Robert has a unique expertise in doing business in China. He was President of the Australia-China Business Council and part time lecturer at the Bond University Business School. He has served on the Australia-China Council advising the Department of Foreign Affairs and Trade on its Australia China relationship. His China work involves a wide variety of joint ventures and business start-ups. 

Perhaps more importantly, the experiences and disciplines gained in working in this difficult environment have led to the development of working philosophies that are also applied in the Australian context where they have been found to be invaluable.

David Lechem

David has been a tax lawyer for almost 20 years working for a range of Australian and international clients including private clients, high net worth individuals and operating businesses in a range of industries.

He is passionate and driven to help clients achieve personal and financial success.
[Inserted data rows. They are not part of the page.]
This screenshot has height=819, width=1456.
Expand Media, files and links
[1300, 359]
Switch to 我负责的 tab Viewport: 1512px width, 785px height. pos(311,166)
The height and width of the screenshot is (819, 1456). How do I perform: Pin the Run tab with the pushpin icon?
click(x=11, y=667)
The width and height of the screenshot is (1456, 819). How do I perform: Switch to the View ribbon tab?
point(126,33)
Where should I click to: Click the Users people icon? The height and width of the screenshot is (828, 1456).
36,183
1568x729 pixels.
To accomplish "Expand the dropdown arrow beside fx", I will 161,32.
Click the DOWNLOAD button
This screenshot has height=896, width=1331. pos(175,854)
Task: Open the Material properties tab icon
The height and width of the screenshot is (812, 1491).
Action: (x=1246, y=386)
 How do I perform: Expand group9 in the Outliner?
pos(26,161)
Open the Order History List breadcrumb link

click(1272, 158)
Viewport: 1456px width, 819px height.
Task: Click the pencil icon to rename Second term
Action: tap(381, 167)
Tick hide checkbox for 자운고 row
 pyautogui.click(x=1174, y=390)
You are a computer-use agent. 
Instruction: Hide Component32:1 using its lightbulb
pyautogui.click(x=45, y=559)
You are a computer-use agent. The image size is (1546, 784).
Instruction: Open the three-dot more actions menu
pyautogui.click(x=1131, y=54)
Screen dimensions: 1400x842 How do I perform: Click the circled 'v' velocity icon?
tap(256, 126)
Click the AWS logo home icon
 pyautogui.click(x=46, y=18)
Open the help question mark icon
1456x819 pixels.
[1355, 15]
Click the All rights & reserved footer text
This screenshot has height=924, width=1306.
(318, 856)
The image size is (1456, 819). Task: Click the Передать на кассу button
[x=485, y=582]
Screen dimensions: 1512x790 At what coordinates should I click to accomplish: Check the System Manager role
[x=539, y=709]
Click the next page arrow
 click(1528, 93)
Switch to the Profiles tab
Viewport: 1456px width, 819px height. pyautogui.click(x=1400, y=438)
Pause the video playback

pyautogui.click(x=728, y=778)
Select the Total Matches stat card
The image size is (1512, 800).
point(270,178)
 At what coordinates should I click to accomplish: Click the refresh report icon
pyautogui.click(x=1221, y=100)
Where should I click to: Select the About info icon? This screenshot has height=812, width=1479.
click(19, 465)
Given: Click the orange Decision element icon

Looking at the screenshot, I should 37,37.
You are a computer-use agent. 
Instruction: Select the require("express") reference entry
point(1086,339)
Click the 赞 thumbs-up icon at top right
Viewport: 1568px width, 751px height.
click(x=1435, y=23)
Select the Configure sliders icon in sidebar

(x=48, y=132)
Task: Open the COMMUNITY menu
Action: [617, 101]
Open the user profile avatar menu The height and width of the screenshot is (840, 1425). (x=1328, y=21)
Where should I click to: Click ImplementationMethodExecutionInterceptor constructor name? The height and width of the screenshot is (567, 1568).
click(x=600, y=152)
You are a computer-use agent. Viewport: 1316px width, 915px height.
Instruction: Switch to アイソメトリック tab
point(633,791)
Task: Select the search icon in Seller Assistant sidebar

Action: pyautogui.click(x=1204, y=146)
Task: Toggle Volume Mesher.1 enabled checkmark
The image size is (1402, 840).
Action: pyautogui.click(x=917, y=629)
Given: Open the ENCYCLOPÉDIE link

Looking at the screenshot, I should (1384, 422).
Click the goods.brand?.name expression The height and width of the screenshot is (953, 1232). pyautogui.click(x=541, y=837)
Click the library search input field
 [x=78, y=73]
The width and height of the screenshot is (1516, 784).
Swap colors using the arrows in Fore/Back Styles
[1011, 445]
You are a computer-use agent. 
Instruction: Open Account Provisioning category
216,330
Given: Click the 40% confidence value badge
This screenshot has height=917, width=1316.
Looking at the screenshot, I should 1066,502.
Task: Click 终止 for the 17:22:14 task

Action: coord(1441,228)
Tax and accounting are complex areas, and with deep knowledge and expertise he is able to work together with clients to ensure the best outcomes are obtained.

AGEIS provides accounting tax and audit services, tax and legal advice including structuring, estate and succession planning and dealing with disputes as well as family office and wealth management services.

Offering this broad range of services allows us to have a deep knowledge of our clients and their affairs, and ensures a positive outcome for them and their future generations.

Colin Brown

Practice Areas:

  • Insolvency and reconstruction
  • Dispute resolution and litigation
  • Corporate and commercial

Colin is a partner of O’Neill Partners and specialises in the areas of insolvency and reconstruction and dispute resolution and litigation.  Colin worked as a legal executive in London for a number of years, returning to practice in Australia in 2005.
A member of the Australian Restructuring Insolvency & Turnaround Association, Colin has a strong background in the insolvency area and acts for secured and unsecured creditors, administrators, liquidators, bankruptcy trustees and other insolvency practitioners across a range of industry sectors, as well as advising individuals, boards and company directors on all aspects of insolvency law.
Colin also acts for private and corporate clients involved in a broad range of commercial disputes, particularly in respect of contractual and commercial transactions.  Colin is a specialist in alternate dispute resolution and has resolved a number of large and complex commercial disputes for the firm’s clients.
Specifically, Colin regularly advises:

  • Insolvency practitioners in respect of all issues arising out of insolvency arrangements including Corporations and Bankruptcy Act powers and asset recovery actions.
  • Business owners and company officers in relation to their rights, duties and obligations in both insolvency and non-insolvency contexts.
  • Creditors in actions to recover debts or trace assets, as well as strengthening their position through improved trading terms and security interests.
  • Parties seeking to structure businesses and personal arrangements so as to provide legally enforceable asset protection outcomes.
  • Private and corporate clients involved in commercial disputes and litigation.